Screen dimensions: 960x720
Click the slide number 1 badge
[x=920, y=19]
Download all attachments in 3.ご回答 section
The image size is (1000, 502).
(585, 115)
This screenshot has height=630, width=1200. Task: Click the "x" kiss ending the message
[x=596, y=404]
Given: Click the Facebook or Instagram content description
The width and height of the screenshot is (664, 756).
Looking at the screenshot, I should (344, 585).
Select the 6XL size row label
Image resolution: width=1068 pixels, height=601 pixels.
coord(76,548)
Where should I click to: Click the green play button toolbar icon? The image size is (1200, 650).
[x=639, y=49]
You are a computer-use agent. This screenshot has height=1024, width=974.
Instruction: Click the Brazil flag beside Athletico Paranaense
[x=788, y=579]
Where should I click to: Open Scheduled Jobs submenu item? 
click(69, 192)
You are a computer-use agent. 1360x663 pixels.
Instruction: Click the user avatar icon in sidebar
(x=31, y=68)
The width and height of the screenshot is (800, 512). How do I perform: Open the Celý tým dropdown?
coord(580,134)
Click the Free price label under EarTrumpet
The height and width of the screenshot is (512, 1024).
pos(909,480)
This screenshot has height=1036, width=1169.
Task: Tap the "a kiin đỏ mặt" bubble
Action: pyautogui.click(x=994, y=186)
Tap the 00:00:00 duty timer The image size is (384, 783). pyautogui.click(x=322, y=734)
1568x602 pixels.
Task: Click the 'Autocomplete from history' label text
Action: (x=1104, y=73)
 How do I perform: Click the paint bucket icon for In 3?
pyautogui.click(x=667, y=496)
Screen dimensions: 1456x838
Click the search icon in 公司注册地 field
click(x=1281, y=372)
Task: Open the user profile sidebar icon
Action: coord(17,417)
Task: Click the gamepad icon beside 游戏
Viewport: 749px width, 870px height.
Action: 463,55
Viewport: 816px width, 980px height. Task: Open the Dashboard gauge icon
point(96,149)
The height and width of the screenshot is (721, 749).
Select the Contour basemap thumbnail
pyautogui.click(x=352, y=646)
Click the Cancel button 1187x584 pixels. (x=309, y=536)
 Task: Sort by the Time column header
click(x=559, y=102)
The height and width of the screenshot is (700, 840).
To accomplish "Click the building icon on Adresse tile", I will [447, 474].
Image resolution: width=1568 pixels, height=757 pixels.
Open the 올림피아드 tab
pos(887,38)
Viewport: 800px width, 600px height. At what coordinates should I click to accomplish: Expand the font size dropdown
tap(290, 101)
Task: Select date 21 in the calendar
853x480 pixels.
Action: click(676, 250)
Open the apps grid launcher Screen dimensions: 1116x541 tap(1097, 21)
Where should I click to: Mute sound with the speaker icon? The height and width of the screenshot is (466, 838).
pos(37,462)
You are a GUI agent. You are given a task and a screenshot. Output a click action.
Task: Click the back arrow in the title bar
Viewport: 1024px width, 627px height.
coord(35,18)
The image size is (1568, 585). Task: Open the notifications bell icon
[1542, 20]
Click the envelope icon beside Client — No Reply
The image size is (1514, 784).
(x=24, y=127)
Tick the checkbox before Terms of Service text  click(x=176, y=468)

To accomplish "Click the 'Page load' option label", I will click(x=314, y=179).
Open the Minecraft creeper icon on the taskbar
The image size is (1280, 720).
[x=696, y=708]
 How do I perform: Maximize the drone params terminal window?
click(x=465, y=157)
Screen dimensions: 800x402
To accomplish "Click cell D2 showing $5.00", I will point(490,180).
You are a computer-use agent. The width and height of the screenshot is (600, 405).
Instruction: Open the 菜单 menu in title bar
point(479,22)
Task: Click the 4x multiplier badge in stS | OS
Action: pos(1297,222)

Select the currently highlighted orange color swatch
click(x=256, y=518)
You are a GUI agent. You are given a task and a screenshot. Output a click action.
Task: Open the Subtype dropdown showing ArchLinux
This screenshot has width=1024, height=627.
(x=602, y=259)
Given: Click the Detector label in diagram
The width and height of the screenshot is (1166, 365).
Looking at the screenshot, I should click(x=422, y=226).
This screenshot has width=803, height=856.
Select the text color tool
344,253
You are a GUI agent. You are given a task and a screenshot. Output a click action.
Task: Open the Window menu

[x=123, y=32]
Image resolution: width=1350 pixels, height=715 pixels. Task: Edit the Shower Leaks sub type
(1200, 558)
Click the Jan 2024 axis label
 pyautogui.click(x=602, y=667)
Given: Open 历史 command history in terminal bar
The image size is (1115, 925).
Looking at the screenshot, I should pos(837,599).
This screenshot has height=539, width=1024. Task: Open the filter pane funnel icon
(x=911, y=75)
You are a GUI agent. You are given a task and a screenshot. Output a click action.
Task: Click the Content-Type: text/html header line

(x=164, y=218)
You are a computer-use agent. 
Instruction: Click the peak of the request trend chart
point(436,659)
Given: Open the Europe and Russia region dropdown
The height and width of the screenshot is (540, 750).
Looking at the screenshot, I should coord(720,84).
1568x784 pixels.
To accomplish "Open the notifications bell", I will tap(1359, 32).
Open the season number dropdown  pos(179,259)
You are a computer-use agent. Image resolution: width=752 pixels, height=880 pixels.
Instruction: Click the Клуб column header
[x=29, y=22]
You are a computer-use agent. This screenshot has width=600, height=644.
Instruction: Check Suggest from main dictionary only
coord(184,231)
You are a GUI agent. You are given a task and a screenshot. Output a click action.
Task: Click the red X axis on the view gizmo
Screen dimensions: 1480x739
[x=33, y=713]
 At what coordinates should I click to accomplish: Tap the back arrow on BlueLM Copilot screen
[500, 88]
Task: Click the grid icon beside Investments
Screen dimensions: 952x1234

HOW TO COMPLETE THIS TASK: All records above must be set down exactly, please.

EXERCISE RESPONSE:
Screen dimensions: 960x720
Click the slide number 1 badge
[x=920, y=19]
Download all attachments in 3.ご回答 section
The image size is (1000, 502).
(585, 115)
This screenshot has height=630, width=1200. Task: Click the "x" kiss ending the message
[x=596, y=404]
Given: Click the Facebook or Instagram content description
The width and height of the screenshot is (664, 756).
Looking at the screenshot, I should (344, 585).
Select the 6XL size row label
Image resolution: width=1068 pixels, height=601 pixels.
coord(76,548)
Where should I click to: Click the green play button toolbar icon? The image size is (1200, 650).
[x=639, y=49]
You are a computer-use agent. This screenshot has height=1024, width=974.
Instruction: Click the Brazil flag beside Athletico Paranaense
[x=788, y=579]
Where should I click to: Open Scheduled Jobs submenu item? 
click(69, 192)
You are a computer-use agent. 1360x663 pixels.
Instruction: Click the user avatar icon in sidebar
(x=31, y=68)
The width and height of the screenshot is (800, 512). How do I perform: Open the Celý tým dropdown?
coord(580,134)
Click the Free price label under EarTrumpet
The height and width of the screenshot is (512, 1024).
pos(909,480)
This screenshot has height=1036, width=1169.
Task: Tap the "a kiin đỏ mặt" bubble
Action: pyautogui.click(x=994, y=186)
Tap the 00:00:00 duty timer The image size is (384, 783). pyautogui.click(x=322, y=734)
1568x602 pixels.
Task: Click the 'Autocomplete from history' label text
Action: (x=1104, y=73)
 How do I perform: Click the paint bucket icon for In 3?
pyautogui.click(x=667, y=496)
Screen dimensions: 1456x838
Click the search icon in 公司注册地 field
click(x=1281, y=372)
Task: Open the user profile sidebar icon
Action: coord(17,417)
Task: Click the gamepad icon beside 游戏
Viewport: 749px width, 870px height.
Action: 463,55
Viewport: 816px width, 980px height. Task: Open the Dashboard gauge icon
point(96,149)
The height and width of the screenshot is (721, 749).
Select the Contour basemap thumbnail
pyautogui.click(x=352, y=646)
Click the Cancel button 1187x584 pixels. (x=309, y=536)
 Task: Sort by the Time column header
click(x=559, y=102)
The height and width of the screenshot is (700, 840).
To accomplish "Click the building icon on Adresse tile", I will [447, 474].
Image resolution: width=1568 pixels, height=757 pixels.
Open the 올림피아드 tab
pos(887,38)
Viewport: 800px width, 600px height. At what coordinates should I click to accomplish: Expand the font size dropdown
tap(290, 101)
Task: Select date 21 in the calendar
853x480 pixels.
Action: click(676, 250)
Open the apps grid launcher Screen dimensions: 1116x541 tap(1097, 21)
Where should I click to: Mute sound with the speaker icon? The height and width of the screenshot is (466, 838).
pos(37,462)
You are a GUI agent. You are given a task and a screenshot. Output a click action.
Task: Click the back arrow in the title bar
Viewport: 1024px width, 627px height.
coord(35,18)
The image size is (1568, 585). Task: Open the notifications bell icon
[1542, 20]
Click the envelope icon beside Client — No Reply
The image size is (1514, 784).
(x=24, y=127)
Tick the checkbox before Terms of Service text  click(x=176, y=468)

To accomplish "Click the 'Page load' option label", I will click(x=314, y=179).
Open the Minecraft creeper icon on the taskbar
The image size is (1280, 720).
[x=696, y=708]
 How do I perform: Maximize the drone params terminal window?
click(x=465, y=157)
Screen dimensions: 800x402
To accomplish "Click cell D2 showing $5.00", I will point(490,180).
You are a computer-use agent. The width and height of the screenshot is (600, 405).
Instruction: Open the 菜单 menu in title bar
point(479,22)
Task: Click the 4x multiplier badge in stS | OS
Action: pos(1297,222)

Select the currently highlighted orange color swatch
click(x=256, y=518)
You are a GUI agent. You are given a task and a screenshot. Output a click action.
Task: Open the Subtype dropdown showing ArchLinux
This screenshot has width=1024, height=627.
(x=602, y=259)
Given: Click the Detector label in diagram
The width and height of the screenshot is (1166, 365).
Looking at the screenshot, I should click(x=422, y=226).
This screenshot has width=803, height=856.
Select the text color tool
344,253
You are a GUI agent. You are given a task and a screenshot. Output a click action.
Task: Open the Window menu

[x=123, y=32]
Image resolution: width=1350 pixels, height=715 pixels. Task: Edit the Shower Leaks sub type
(1200, 558)
Click the Jan 2024 axis label
 pyautogui.click(x=602, y=667)
Given: Open 历史 command history in terminal bar
The image size is (1115, 925).
Looking at the screenshot, I should pos(837,599).
This screenshot has height=539, width=1024. Task: Open the filter pane funnel icon
(x=911, y=75)
You are a GUI agent. You are given a task and a screenshot. Output a click action.
Task: Click the Content-Type: text/html header line

(x=164, y=218)
You are a computer-use agent. 
Instruction: Click the peak of the request trend chart
point(436,659)
Given: Open the Europe and Russia region dropdown
The height and width of the screenshot is (540, 750).
Looking at the screenshot, I should coord(720,84).
1568x784 pixels.
To accomplish "Open the notifications bell", I will tap(1359, 32).
Open the season number dropdown  pos(179,259)
You are a computer-use agent. Image resolution: width=752 pixels, height=880 pixels.
Instruction: Click the Клуб column header
[x=29, y=22]
You are a computer-use agent. This screenshot has width=600, height=644.
Instruction: Check Suggest from main dictionary only
coord(184,231)
You are a GUI agent. You are given a task and a screenshot. Output a click action.
Task: Click the red X axis on the view gizmo
Screen dimensions: 1480x739
[x=33, y=713]
 At what coordinates should I click to accomplish: Tap the back arrow on BlueLM Copilot screen
[500, 88]
Task: Click the grid icon beside Investments
Screen dimensions: 952x1234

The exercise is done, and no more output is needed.